▸ EXERCISE AIM:
Each entry is to be retyped exactly as it appears, and each image is to be dropped.

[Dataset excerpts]
--
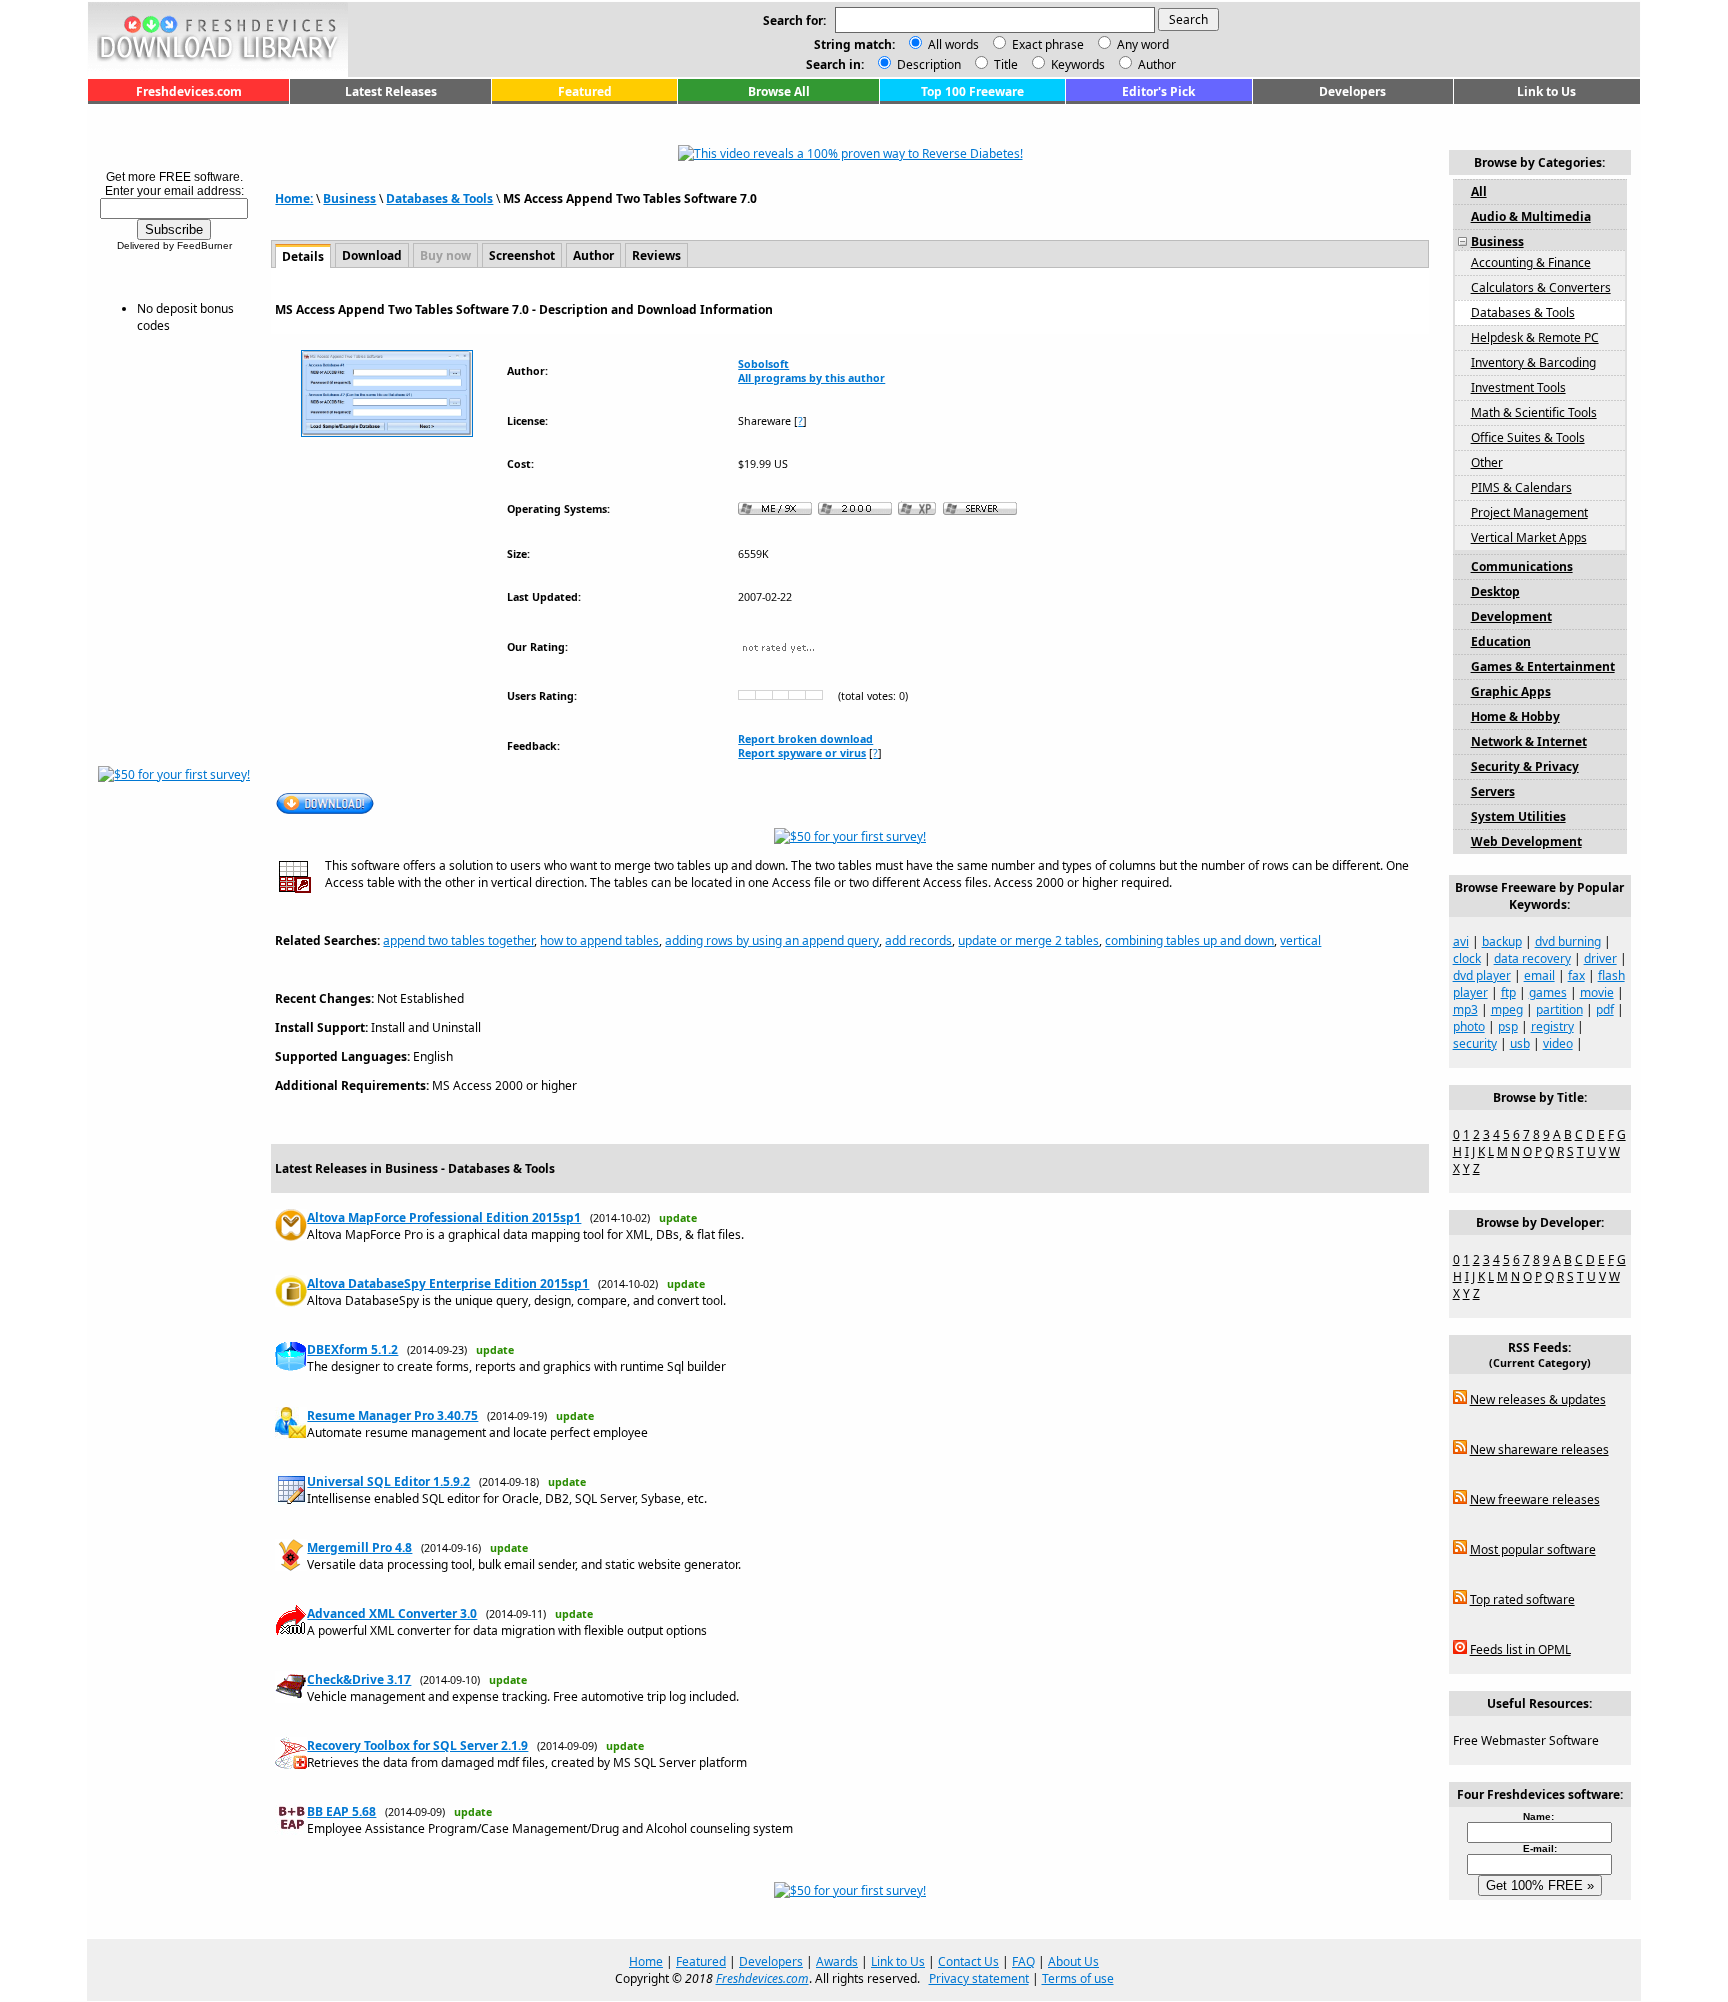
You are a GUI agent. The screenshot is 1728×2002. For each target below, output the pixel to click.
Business (349, 198)
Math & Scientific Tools (1534, 412)
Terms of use (1078, 1978)
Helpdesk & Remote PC (1535, 337)
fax (1576, 975)
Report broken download (805, 739)
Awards (837, 1961)
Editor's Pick (1158, 91)
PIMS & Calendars (1521, 487)
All (1479, 191)
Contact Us (968, 1961)
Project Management (1529, 512)
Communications (1522, 566)
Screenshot (522, 255)
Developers (1352, 91)
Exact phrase (1048, 44)
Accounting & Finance (1531, 262)
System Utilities (1518, 816)
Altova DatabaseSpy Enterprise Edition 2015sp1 (448, 1283)
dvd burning (1568, 941)
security (1475, 1043)
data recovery (1532, 958)
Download (372, 255)
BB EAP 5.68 (341, 1811)
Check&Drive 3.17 (359, 1679)
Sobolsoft (763, 364)
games (1548, 992)
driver (1600, 958)
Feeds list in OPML (1520, 1649)
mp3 (1465, 1009)
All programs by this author (811, 378)
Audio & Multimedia (1531, 216)
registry (1552, 1026)
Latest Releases (391, 91)
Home (646, 1961)
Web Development (1526, 841)
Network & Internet (1529, 741)
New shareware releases (1539, 1449)
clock (1467, 958)
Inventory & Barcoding (1533, 362)
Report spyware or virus (802, 753)
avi (1461, 941)
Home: (294, 198)
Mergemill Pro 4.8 (359, 1547)
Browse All (779, 91)
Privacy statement (979, 1978)
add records (918, 940)
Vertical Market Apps (1529, 537)
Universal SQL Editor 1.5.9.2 (388, 1481)
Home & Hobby (1515, 716)
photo (1469, 1026)
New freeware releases (1535, 1499)
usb (1520, 1043)
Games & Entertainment (1543, 666)
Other (1487, 462)
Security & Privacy (1525, 766)
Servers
--
▸ ANSWER SPACE:
You are a GUI agent. The screenshot is 1728×2002. For each target below, output the pixel to click.
Business (349, 198)
Math & Scientific Tools (1534, 412)
Terms of use (1078, 1978)
Helpdesk & Remote PC (1535, 337)
fax (1576, 975)
Report broken download (805, 739)
Awards (837, 1961)
Editor's Pick (1158, 91)
PIMS & Calendars (1521, 487)
All (1479, 191)
Contact Us (968, 1961)
Project Management (1529, 512)
Communications (1522, 566)
Screenshot (522, 255)
Developers (1352, 91)
Exact phrase (1048, 44)
Accounting & Finance (1531, 262)
System Utilities (1518, 816)
Altova DatabaseSpy Enterprise Edition 2015sp1 (448, 1283)
dvd burning (1568, 941)
security (1475, 1043)
data recovery (1532, 958)
Download (372, 255)
BB EAP 5.68 (341, 1811)
Check&Drive 3.17 (359, 1679)
Sobolsoft (763, 364)
games (1548, 992)
driver (1600, 958)
Feeds list in OPML (1520, 1649)
mp3 (1465, 1009)
All programs by this author (811, 378)
Audio & Multimedia (1531, 216)
registry (1552, 1026)
Latest Releases (391, 91)
Home (646, 1961)
Web Development (1526, 841)
Network & Internet (1529, 741)
New shareware releases (1539, 1449)
clock (1467, 958)
Inventory & Barcoding (1533, 362)
Report spyware or virus (802, 753)
avi (1461, 941)
Home: (294, 198)
Mergemill Pro 4.8 (359, 1547)
Browse All (779, 91)
Privacy statement (979, 1978)
add records (918, 940)
Vertical Market Apps (1529, 537)
Universal SQL Editor 1.5.9.2 (388, 1481)
Home & Hobby (1515, 716)
photo (1469, 1026)
New freeware releases (1535, 1499)
usb (1520, 1043)
Games & Entertainment (1543, 666)
Other (1487, 462)
Security & Privacy (1525, 766)
Servers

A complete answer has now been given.